Per anni abbiamo sentito ripetere che usare lo smartphone prima di andare a dormire fosse una delle abitudini peggiori per la qualità del sonno. La luce blu, le notifiche, la stimolazione mentale: un cocktail di abitudini che – secondo il senso comune – rende più difficile addormentarsi e riposare bene. Una nuova ondata di studi, però, sta ribaltando almeno in parte questa convinzione, offrendo un quadro molto più sfumato e in alcuni casi sorprendente.
Secondo i ricercatori che hanno analizzato il modo in cui le persone utilizzano i dispositivi digitali nelle ore serali, non è lo smartphone in sé a peggiorare il sonno, ma ciò che facciamo con esso e come lo integriamo nella nostra routine. L’uso “passivo”, come scorrere i social in modo rilassato o guardare brevi video senza forte coinvolgimento emotivo, in molti casi non comporta alcun impatto misurabile sulla qualità del sonno. In alcune circostanze, può persino favorire il rilassamento, aiutando a staccare dalle preoccupazioni della giornata.

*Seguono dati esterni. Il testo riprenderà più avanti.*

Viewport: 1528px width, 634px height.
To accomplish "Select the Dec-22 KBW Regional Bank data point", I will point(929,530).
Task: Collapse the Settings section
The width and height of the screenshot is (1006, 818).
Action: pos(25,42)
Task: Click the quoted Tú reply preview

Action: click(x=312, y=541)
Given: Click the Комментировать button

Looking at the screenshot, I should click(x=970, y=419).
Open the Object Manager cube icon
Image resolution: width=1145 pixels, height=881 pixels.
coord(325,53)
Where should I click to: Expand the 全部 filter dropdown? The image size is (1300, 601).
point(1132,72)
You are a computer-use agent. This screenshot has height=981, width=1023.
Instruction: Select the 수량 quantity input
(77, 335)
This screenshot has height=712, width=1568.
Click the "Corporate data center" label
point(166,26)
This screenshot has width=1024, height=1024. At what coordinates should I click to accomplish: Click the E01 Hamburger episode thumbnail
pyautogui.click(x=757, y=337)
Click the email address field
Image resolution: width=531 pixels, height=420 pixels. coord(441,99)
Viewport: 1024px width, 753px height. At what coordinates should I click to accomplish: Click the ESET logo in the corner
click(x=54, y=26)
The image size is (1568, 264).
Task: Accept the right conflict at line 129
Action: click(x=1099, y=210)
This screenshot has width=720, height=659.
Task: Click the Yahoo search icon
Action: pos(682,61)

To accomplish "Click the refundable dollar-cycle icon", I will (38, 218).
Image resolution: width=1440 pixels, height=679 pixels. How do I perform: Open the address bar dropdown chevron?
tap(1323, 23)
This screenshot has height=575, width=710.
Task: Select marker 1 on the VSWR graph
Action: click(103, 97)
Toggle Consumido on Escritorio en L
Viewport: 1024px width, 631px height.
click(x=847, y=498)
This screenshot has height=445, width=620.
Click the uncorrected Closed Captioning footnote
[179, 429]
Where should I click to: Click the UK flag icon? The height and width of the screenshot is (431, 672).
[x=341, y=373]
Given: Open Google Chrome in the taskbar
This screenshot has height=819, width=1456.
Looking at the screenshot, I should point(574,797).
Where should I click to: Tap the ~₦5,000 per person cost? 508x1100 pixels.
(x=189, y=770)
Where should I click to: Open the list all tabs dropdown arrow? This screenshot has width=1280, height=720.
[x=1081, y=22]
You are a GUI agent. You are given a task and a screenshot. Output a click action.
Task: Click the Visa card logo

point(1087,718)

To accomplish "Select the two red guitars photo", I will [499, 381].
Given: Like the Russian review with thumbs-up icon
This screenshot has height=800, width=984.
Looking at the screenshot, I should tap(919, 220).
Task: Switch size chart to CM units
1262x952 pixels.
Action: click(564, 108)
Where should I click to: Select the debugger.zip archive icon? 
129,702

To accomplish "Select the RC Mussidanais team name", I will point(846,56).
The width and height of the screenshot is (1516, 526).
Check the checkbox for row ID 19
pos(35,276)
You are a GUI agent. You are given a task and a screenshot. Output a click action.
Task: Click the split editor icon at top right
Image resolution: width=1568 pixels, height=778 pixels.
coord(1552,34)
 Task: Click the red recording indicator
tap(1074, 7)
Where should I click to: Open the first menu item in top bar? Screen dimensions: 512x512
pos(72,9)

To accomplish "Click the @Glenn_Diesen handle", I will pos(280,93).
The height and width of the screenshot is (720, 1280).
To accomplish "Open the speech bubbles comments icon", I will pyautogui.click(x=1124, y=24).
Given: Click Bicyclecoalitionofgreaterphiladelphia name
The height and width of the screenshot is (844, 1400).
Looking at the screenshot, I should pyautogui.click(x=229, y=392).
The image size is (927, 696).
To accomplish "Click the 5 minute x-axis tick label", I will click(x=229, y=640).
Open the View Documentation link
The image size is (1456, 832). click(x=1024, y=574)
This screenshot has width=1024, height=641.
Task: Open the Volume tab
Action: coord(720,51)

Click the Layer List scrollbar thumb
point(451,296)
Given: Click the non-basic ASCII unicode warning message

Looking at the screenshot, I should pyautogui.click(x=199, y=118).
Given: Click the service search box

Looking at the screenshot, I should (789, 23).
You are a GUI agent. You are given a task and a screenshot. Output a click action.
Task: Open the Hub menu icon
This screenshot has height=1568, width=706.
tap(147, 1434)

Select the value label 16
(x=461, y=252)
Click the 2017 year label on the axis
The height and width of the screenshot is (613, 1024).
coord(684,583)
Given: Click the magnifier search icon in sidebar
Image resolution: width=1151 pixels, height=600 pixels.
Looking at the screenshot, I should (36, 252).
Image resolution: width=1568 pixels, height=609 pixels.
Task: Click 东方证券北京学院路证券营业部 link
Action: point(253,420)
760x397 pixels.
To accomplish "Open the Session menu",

Studi rilevatori sul sonno: non sono i dispositivi il vero nemico quando andiamo a dormire
Il problema nasce con le attività vere e proprie: gaming competitivo, lavoro, chat stressanti, contenuti che creano ansia o richiedono alta concentrazione. Non è il telefono a disturbare il riposo, ma la stimolazione cognitiva ed emotiva che abbiamo poco prima di spegnere la luce. La luce blu stessa, spesso demonizzata, ha effetti molto meno drastici del previsto, soprattutto considerando che i display moderni integrano filtri e regolazioni automatiche della temperatura del colore.
Un altro elemento importante riguarda il tempo: non è tanto l’uso del telefono a influire sul sonno, quanto il fatto che molte persone finiscono per andare a letto più tardi proprio perché non si rendono conto delle ore che scorrono mentre navigano. In altre parole, non è la tecnologia a far dormire peggio, è “solo” la sottrazione di ore di riposo che comporta.
Il quadro che emerge è semplice: lo smartphone può convivere con una buona igiene del sonno, purché venga usato con consapevolezza. Attività leggere, tempi limitati e la capacità di riconoscere quando è il momento di spegnere costituiscono la vera chiave. Il demonizzare il telefono come nemico del riposo non solo non è corretto, ma rischia di distogliere l’attenzione dalle abitudini che contano davvero: regolarità degli orari, ambiente sereno, routine rilassanti e un adeguato numero di ore dedicate al sonno.